LocateAnything：透過並行框解碼實現快速且高品質的視覺語言定位

摘要

視覺語言模型（VLM）通常將視覺定位與偵測轉化為座標標記生成問題，將每個二維邊界框序列化為多個一維標記，並以高度獨立的方式進行學習與解碼。這種逐標記解碼方式與邊界框幾何結構的耦合特性不相匹配，且因嚴格依序生成而產生實際推論瓶頸。我們提出LocateAnything，這是一個基於並行框解碼（Parallel Box Decoding, PBD）的統一生成式定位與偵測框架。透過將邊界框與點等幾何元素視為原子單位並在單一步驟中完成解碼，LocateAnything保留了框內幾何連貫性，並實現顯著的並行性。我們證明PBD能夠同時提升解碼吞吐量與定位準確度。此外，我們開發了可擴展的資料引擎，並建構出LocateAnything-Data——一個包含超過1.38億筆訓練樣本的大規模資料集，大幅增加了高精度定位所需的資料多樣性。廣泛的評估結果顯示，LocateAnything推進了速度與準確度的前沿，在顯著提高解碼吞吐量的同時，也在各類基準測試中提升了高IoU（重疊比）定位品質。這些結果突顯了並行框解碼與大規模訓練資料在實現高效且精確的統一視覺定位與偵測上的互補效益。

English

Vision-language models (VLMs) commonly formulate visual grounding and detection as a coordinate-token generation problem, serializing each 2D box into multiple 1D tokens that are learned and decoded largely independently. This token-by-token decoding mismatches the coupled structure of box geometry and creates a practical inference bottleneck due to strictly sequential generation. We introduce LocateAnything, a unified generative grounding and detection framework based on Parallel Box Decoding (PBD). By decoding geometric elements such as bounding boxes and points as atomic units in a single step, LocateAnything preserves intra-box geometric coherence and unlocks substantial parallelism. We show that PBD improves both decoding throughput and localization accuracy. We further develop a scalable data engine and curate LocateAnything-Data, a large-scale dataset with more than 138 million training samples, substantially increasing data diversity for high-precision localization.

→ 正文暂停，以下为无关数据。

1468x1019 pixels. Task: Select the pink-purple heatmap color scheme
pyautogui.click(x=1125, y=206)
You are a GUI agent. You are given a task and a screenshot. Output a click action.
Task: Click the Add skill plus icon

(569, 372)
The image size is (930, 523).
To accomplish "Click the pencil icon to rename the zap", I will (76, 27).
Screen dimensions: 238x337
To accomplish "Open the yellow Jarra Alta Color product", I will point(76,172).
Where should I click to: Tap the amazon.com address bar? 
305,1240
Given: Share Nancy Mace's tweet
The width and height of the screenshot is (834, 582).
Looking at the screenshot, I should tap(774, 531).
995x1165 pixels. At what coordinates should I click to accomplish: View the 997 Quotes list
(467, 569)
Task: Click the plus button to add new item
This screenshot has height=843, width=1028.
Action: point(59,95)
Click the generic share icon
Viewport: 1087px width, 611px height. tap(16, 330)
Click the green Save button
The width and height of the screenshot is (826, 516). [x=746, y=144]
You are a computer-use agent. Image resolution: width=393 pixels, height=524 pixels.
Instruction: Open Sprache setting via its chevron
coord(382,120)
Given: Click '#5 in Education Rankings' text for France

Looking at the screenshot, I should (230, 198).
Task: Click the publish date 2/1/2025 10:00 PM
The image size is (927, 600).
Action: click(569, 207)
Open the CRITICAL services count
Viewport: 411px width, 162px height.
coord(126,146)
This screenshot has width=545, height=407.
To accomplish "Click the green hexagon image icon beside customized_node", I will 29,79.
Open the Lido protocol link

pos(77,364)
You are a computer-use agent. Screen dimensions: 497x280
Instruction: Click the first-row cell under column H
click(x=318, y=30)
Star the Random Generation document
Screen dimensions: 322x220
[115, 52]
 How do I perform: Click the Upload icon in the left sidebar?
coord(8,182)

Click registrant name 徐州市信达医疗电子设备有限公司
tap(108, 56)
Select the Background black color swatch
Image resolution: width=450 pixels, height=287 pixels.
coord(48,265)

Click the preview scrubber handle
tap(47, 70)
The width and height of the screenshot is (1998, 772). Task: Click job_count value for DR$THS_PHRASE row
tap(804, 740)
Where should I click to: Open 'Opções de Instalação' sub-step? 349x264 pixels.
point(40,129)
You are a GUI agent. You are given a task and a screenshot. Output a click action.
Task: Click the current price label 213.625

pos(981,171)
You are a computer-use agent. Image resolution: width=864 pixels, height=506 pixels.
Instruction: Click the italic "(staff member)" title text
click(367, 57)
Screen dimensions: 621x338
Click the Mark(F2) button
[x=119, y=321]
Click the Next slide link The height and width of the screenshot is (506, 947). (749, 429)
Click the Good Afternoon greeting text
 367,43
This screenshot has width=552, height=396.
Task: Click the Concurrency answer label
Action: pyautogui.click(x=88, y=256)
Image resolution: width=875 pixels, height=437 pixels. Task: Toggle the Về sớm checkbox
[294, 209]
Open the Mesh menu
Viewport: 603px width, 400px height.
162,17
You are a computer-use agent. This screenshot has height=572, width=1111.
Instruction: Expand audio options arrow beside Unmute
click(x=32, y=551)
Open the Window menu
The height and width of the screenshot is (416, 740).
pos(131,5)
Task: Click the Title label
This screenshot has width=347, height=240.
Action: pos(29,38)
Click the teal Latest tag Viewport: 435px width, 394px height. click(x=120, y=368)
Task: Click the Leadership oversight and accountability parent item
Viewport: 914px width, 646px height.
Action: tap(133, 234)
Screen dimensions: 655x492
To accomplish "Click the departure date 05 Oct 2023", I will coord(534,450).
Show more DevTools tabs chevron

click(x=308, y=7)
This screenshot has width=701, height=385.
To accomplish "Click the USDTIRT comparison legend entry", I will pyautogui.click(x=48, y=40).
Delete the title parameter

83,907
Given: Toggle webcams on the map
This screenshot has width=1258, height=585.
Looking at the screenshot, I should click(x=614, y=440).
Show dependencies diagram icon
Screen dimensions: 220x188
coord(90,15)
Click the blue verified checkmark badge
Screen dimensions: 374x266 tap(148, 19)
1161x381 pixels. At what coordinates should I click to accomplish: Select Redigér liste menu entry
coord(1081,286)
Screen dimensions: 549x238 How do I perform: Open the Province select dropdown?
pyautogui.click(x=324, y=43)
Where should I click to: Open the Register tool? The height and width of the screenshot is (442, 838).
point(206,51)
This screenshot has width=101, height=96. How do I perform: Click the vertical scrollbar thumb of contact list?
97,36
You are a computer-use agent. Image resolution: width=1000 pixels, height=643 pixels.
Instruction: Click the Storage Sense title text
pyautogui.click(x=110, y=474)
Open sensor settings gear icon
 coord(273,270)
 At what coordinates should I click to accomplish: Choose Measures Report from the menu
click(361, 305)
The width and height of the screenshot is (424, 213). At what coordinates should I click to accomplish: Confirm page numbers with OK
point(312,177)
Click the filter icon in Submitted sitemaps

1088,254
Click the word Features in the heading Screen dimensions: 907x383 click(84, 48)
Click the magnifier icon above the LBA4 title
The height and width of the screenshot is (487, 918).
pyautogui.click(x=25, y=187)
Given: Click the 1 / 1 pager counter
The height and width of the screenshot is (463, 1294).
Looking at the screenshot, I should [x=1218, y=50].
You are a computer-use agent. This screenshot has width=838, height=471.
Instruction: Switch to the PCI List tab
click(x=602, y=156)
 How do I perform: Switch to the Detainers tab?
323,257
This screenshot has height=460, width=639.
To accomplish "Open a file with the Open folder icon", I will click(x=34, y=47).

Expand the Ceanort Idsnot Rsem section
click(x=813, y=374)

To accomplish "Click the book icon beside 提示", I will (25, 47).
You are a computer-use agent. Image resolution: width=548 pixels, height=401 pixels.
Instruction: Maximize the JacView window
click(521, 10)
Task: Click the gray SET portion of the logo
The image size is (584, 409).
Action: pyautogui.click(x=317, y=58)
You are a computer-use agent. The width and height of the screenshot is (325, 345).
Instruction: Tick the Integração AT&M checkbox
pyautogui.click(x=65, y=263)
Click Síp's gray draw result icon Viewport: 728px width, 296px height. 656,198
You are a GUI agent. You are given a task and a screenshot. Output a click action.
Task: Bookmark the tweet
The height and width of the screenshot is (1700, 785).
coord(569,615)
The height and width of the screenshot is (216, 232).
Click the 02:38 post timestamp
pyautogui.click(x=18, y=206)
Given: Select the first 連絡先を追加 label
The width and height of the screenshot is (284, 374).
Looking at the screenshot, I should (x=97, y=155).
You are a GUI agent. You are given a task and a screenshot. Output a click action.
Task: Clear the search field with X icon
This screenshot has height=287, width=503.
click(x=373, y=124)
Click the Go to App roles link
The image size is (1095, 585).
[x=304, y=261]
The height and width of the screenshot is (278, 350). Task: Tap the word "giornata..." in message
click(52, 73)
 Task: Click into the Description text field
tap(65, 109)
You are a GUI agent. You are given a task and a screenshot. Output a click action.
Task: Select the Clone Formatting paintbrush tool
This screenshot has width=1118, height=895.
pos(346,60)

Extensive evaluations show that LocateAnything advances the speed-accuracy frontier, achieving significantly higher decoding throughput while improving high-IoU localization quality across diverse benchmarks. The results highlight the complementary benefits of Parallel Box Decoding and large-scale training data in enabling efficient and precise unified visual grounding and detection.